— Brief —
Retype the lines between the one holding "Given: Click the person" and the one holding "pyautogui.click(x=31, y=28)", inclusive, with no changes.

┌─ Entries shown

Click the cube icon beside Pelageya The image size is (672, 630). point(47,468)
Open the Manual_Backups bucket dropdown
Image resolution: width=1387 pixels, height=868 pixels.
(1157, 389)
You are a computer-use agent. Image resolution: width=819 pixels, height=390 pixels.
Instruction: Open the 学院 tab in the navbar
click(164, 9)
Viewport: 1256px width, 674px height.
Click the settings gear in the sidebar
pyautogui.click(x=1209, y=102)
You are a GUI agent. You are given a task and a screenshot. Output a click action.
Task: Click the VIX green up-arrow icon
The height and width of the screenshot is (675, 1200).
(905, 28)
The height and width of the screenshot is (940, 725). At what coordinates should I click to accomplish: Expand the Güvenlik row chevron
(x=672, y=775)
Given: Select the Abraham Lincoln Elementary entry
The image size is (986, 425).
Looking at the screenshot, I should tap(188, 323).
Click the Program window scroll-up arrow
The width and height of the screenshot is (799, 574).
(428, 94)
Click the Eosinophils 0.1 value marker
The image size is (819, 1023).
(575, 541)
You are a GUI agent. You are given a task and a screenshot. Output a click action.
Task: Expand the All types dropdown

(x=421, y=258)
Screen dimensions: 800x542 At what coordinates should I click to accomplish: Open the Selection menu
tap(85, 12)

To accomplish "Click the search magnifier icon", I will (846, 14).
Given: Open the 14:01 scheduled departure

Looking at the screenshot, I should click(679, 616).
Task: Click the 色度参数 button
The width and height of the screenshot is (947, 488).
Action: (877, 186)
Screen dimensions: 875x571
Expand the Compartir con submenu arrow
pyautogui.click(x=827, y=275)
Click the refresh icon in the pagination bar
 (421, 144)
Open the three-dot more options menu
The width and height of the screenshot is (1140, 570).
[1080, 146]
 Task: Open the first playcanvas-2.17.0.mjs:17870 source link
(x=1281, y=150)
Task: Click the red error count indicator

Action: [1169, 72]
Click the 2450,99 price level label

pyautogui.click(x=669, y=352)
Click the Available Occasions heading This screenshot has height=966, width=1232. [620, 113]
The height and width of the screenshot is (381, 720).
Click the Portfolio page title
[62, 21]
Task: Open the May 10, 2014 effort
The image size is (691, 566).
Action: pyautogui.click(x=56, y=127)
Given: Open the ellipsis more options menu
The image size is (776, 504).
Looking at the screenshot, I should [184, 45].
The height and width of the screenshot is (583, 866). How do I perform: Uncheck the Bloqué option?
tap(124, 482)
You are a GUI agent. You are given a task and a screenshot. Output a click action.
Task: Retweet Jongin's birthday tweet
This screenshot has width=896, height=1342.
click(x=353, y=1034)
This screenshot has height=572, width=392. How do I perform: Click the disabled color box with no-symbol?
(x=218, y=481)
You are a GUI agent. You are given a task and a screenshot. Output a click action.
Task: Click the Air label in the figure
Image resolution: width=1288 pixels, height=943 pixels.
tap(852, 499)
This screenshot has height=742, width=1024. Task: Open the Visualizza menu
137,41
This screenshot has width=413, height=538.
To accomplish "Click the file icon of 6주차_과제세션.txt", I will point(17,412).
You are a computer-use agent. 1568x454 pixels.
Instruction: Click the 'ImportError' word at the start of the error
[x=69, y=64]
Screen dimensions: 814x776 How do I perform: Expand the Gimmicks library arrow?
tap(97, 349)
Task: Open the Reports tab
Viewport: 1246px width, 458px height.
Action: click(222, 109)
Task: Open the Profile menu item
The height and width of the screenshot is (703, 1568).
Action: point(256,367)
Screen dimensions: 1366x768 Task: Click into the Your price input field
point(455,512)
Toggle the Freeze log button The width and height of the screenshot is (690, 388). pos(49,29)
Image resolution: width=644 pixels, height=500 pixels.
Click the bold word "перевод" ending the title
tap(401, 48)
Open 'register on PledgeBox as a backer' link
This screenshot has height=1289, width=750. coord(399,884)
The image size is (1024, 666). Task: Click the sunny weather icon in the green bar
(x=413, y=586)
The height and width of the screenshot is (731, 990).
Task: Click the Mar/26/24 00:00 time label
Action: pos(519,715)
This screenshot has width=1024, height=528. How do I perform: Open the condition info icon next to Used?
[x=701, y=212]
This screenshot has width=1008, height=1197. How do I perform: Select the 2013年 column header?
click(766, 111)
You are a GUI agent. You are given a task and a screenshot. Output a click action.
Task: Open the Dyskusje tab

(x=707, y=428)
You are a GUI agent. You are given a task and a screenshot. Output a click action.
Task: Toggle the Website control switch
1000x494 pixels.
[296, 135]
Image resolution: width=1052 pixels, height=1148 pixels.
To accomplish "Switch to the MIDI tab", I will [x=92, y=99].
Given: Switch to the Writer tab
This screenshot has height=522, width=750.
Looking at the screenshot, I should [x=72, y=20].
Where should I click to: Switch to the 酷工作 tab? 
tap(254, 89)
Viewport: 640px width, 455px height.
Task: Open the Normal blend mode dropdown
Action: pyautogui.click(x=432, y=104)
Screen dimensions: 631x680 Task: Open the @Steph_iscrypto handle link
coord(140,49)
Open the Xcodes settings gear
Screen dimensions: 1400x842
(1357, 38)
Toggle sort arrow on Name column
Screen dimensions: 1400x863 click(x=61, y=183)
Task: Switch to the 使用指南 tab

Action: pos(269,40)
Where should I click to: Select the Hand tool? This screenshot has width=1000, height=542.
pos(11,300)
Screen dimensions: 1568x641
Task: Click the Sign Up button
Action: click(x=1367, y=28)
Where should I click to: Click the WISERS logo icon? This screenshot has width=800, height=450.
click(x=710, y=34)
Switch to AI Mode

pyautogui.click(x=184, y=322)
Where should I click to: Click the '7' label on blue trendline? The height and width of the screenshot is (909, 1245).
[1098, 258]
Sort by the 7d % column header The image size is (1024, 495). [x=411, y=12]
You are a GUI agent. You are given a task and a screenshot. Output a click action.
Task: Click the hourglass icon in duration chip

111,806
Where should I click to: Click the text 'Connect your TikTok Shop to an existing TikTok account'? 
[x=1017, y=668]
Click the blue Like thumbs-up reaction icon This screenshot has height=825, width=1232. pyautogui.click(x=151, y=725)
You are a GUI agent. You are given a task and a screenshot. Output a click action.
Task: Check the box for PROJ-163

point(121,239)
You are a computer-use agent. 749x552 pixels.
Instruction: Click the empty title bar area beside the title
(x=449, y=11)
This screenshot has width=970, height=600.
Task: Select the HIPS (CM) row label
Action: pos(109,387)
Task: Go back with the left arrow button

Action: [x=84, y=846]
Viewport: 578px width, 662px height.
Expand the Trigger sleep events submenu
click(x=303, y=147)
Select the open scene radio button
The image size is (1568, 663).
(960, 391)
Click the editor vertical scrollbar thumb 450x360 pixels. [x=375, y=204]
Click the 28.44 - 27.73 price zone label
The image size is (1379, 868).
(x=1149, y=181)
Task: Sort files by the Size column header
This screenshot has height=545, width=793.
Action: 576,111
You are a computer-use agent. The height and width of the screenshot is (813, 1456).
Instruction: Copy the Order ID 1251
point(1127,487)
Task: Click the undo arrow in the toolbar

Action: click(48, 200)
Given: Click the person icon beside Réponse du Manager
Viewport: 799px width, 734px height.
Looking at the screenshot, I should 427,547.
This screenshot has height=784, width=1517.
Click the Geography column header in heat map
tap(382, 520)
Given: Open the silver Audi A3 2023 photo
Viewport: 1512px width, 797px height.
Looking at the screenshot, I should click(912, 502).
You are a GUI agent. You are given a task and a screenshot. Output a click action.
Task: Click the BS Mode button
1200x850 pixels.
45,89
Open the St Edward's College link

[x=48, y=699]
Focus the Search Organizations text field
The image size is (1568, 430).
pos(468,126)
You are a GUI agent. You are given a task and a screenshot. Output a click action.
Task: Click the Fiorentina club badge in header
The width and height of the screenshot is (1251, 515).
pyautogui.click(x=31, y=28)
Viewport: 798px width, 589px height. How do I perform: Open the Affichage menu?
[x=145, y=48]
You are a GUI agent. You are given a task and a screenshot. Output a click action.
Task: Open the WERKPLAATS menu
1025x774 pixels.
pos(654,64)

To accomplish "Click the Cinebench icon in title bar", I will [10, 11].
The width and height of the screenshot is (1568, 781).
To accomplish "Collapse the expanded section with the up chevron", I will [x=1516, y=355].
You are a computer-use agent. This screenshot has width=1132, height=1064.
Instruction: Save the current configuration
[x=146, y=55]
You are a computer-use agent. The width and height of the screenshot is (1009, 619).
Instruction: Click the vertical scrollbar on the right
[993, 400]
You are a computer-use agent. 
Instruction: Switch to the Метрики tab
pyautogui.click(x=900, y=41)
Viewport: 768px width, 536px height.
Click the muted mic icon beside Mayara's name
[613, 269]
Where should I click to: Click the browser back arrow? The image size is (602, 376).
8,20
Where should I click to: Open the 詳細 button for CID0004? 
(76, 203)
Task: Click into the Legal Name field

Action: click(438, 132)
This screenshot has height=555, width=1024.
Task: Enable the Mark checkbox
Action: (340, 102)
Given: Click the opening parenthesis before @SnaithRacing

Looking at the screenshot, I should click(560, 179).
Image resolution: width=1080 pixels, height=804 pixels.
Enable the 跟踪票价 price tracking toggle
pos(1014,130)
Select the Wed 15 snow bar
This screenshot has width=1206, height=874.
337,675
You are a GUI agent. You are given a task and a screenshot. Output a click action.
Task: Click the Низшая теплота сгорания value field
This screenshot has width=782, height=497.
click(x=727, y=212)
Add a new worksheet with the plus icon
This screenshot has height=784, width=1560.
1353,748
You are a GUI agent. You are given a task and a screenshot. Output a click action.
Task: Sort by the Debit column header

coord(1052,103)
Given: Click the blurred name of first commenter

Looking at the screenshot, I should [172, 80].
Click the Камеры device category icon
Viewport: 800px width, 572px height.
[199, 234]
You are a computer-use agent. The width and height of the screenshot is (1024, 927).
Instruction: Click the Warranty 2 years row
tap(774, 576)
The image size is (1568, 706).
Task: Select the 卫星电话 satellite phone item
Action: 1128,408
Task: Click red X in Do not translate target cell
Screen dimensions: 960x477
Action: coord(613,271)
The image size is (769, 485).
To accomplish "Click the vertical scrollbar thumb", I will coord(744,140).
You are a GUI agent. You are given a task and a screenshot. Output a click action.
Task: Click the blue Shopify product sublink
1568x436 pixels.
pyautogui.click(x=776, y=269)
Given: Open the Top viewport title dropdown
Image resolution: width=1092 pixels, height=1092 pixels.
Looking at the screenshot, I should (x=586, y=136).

└─

— Correct response —
Given: Click the person icon beside Réponse du Manager
Viewport: 799px width, 734px height.
Looking at the screenshot, I should 427,547.
This screenshot has height=784, width=1517.
Click the Geography column header in heat map
tap(382, 520)
Given: Open the silver Audi A3 2023 photo
Viewport: 1512px width, 797px height.
Looking at the screenshot, I should click(912, 502).
You are a GUI agent. You are given a task and a screenshot. Output a click action.
Task: Click the BS Mode button
1200x850 pixels.
45,89
Open the St Edward's College link

[x=48, y=699]
Focus the Search Organizations text field
The image size is (1568, 430).
pos(468,126)
You are a GUI agent. You are given a task and a screenshot. Output a click action.
Task: Click the Fiorentina club badge in header
The width and height of the screenshot is (1251, 515).
pyautogui.click(x=31, y=28)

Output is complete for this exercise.